I have contacted a post adotion agency for support for myself and my DC. I am hopeful the court system will approve support for my DD. I take each day as it comes and I will continue to fight for what I believe in.

OP posts:
edam · 12/12/2008 20:15

Good for you, Momto3. I do hope things work out.

mamalovesmincepiesANDmojitos · 12/12/2008 20:47

momto3. everything you are saying is making sense. i have personal experience and experience through those close to me of adoption, on the biological and the adoptive side.

you only want the best for your daughter and from what i've read it seems you have tried to do what's best for her since her birth.

i hope you are able to participate more in her life and that she gets the support and help that she needs. the teenage years are a tough time.

despite being loved very much by everyone around them some adoptive children find it hard to understand their identity and their place in the family, especially at a time when they are trying to figure out 'who they are' as it were.
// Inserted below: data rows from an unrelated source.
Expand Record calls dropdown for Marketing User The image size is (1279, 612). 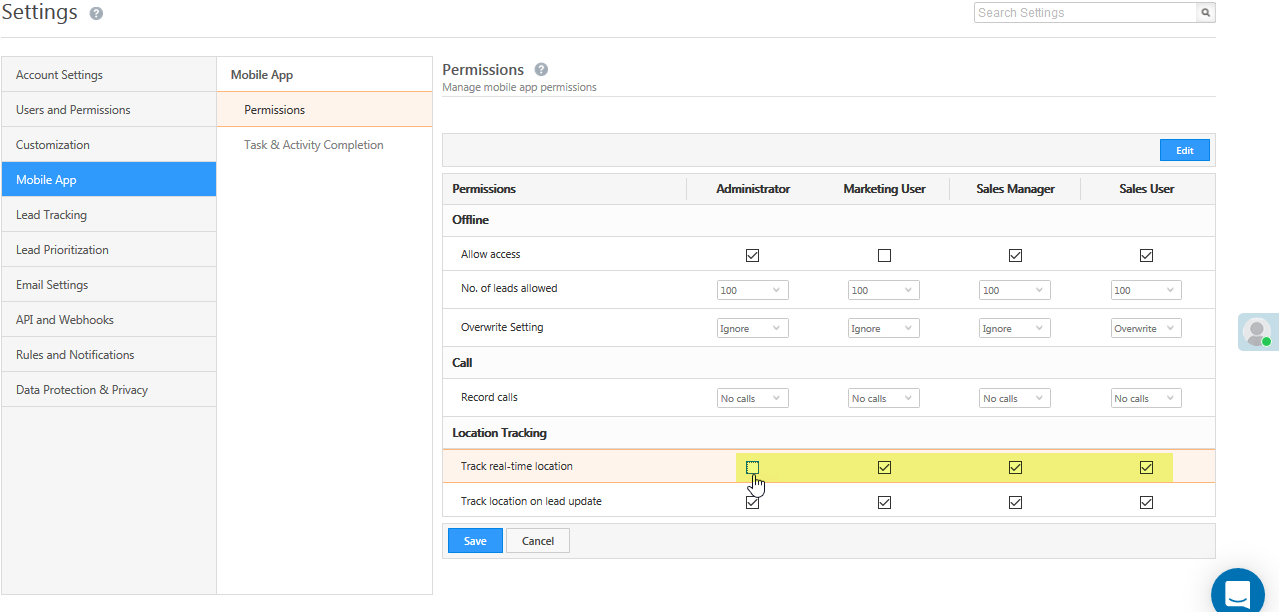(884, 398)
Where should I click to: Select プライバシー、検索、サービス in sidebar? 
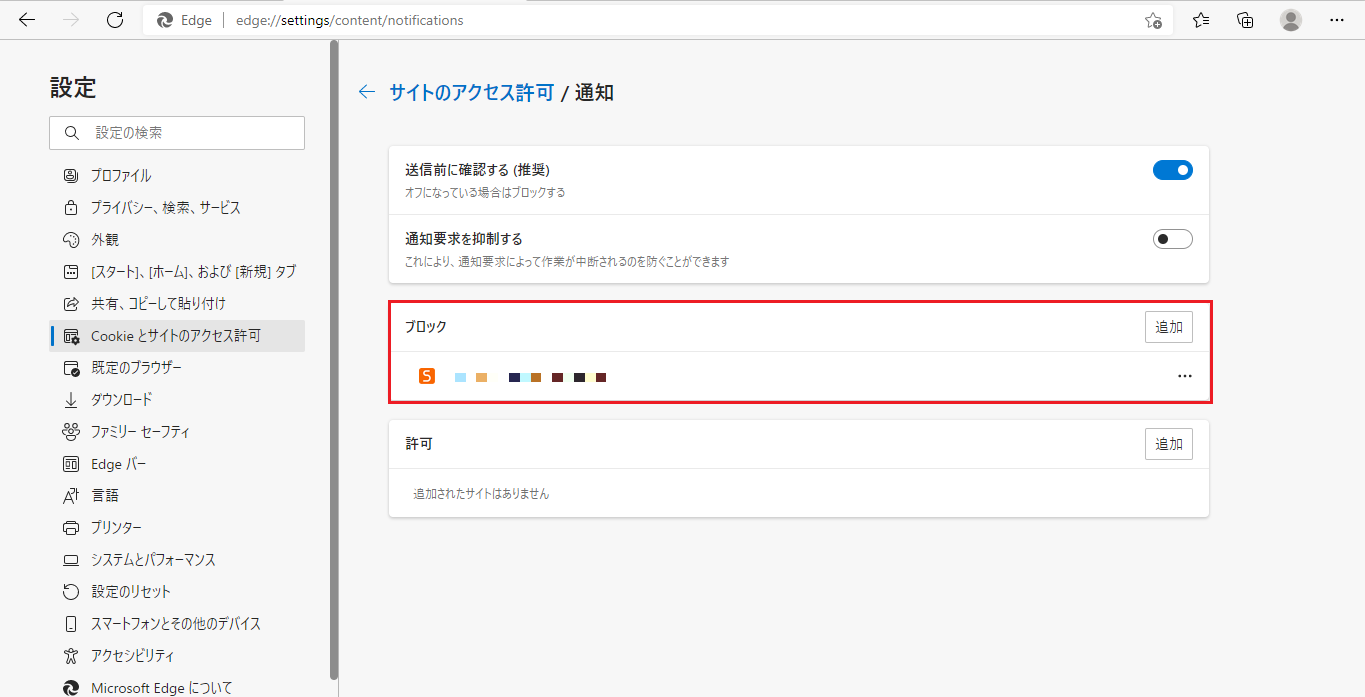coord(165,208)
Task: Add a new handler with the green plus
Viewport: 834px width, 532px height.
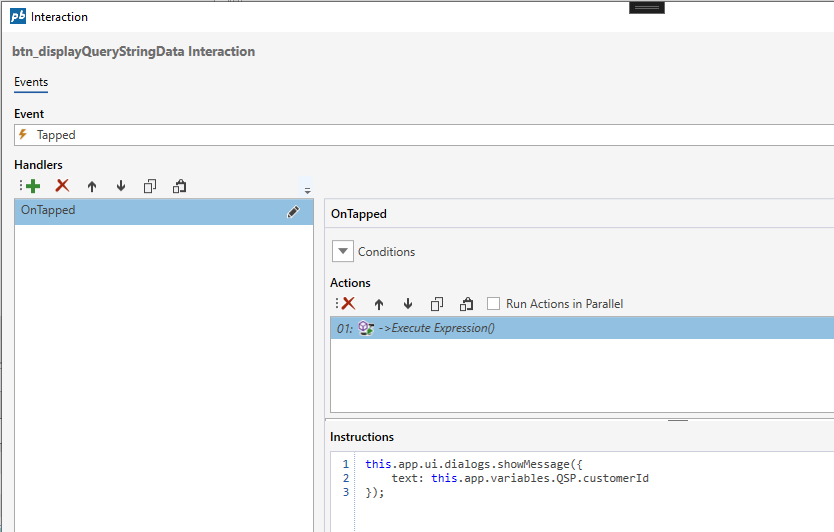Action: point(32,186)
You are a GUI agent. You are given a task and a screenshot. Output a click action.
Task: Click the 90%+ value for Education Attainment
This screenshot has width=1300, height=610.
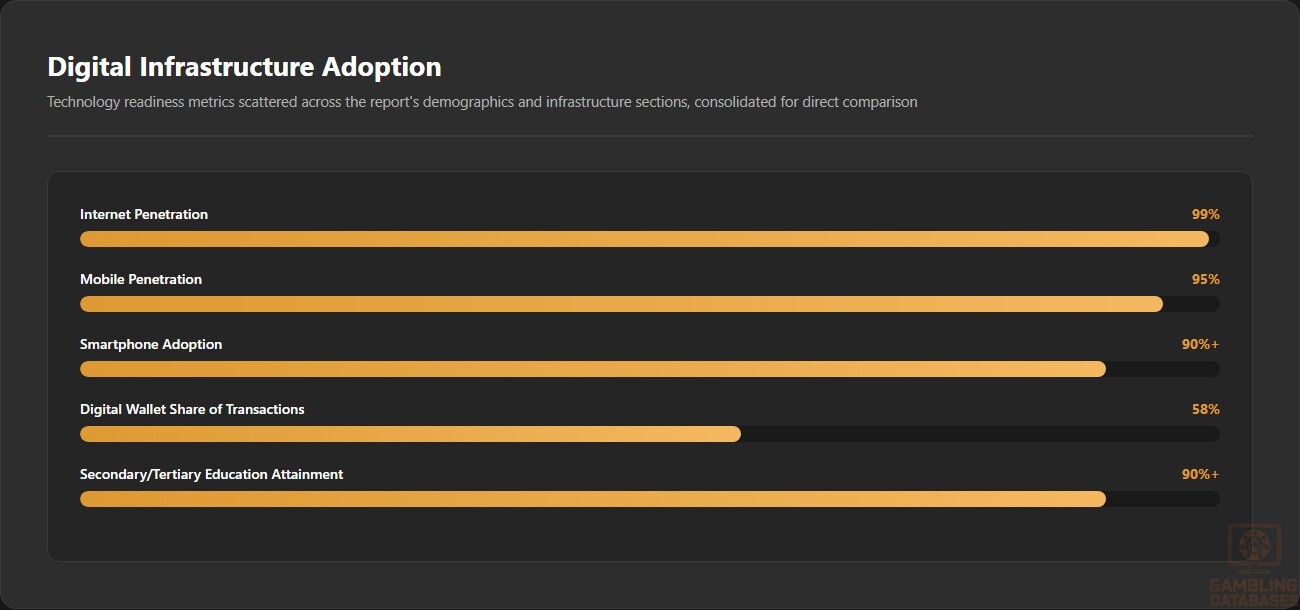[x=1200, y=474]
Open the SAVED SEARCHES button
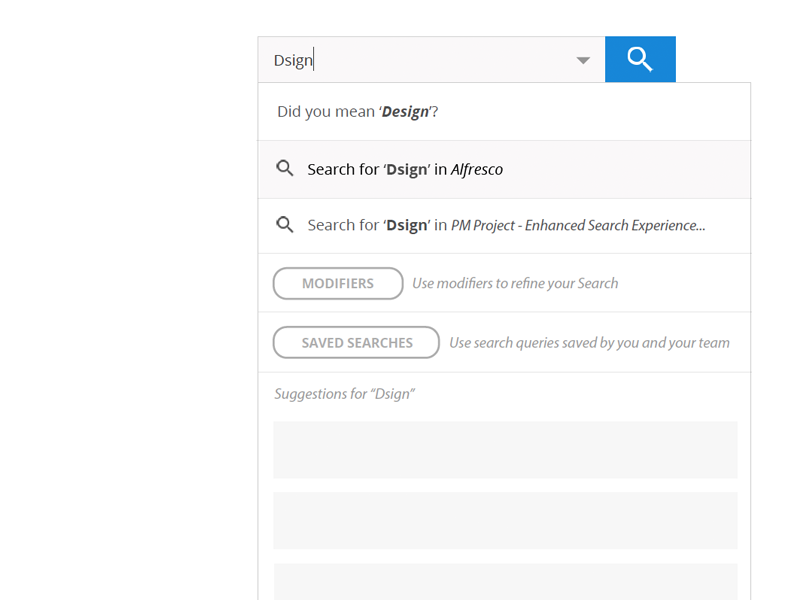Screen dimensions: 800x600 pyautogui.click(x=356, y=343)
best of luck with everything.

dooky · 17/12/2008 22:20

hi, iv experienced this situation from both ends. I was adopted at the age of 3 because my mum died and dad couldnt handle looking after me and my sister. We had a nightmare of an upbringing with my auntie and uncle, who were rich, devout christians...real pillars of the community, but behind closed doors they bullied us physically and mentally and we lived in absolute fear of them. my real dad kept appearing every now and then but it made the whole thing far worse because we were stuck in the middle of him and them. all wanting to prove that they were right.
I was then forced to give up my child for adoption, so opted for no contact apart from 1 photo and 1 letter a year. I was very tempted to go for the open adoption but I didnt want him to have to deal with the confusion, neglect, feeling insecure that me and my sister had. Hes now 18, i dunno where he lives nor he me, but i know what he looks likes, he knows what i do and we both know what each other is up to through the one letter a year. id love to meet him eventually but il understand if he doesnt because at the end of the day all his questions about me have probably been answered. From what i can gather he has grown up to be quite a level headed, much loved, happy young man.......where as me and my sister will always have issues due to our upbringing. People just need to think about whats best for the child not them, every little thing that is said or done to a child will create a ripple that will eventually turn into a wave of emotion. If a child grows up with issues its down to the behaviour of EVERYBODY involved in its upbringing.......such a massive responsibility !!!

Cattyb66 · 29/12/2008 17:47

I gave my bb girl up 19 years ago - trying to do what I thought was best for her. I spent the first 15 years regretting my decision and now I know it was wrong.

I chose the family and it was an open adoption. Things started to go bad 3 years ago - she was unintentially spoilt rotten and eventually took control of her adoptive family. I know they love her so much but she is intent on hurting everyone around her.

I blame myself for the way she turned out as she probably be needed stonger parents to bring her up. I hope she comes out of this "stage" she is at soon and returns to her family. I know that there is a beautiful girl inside her.

As for your daughter - she will have many issues to get over. Be honest with her and answer all her questions - tell her you love her - be strong and treat her the way you would of had you kept her. Hug her every day and let her know things will get better.

Not a day goes by when i don't think about my bb girl and the choices I made. I can't change anything but I hope that one day she will forgive us for what we did.

Mumandcarer · 17/07/2023 16:13

How is the OP to blame? They gave the child up because they weren’t in a position to raise a child. Abstaining from drugs ensuriring they go to school and caring for they’re welfare are basic parenting requirements.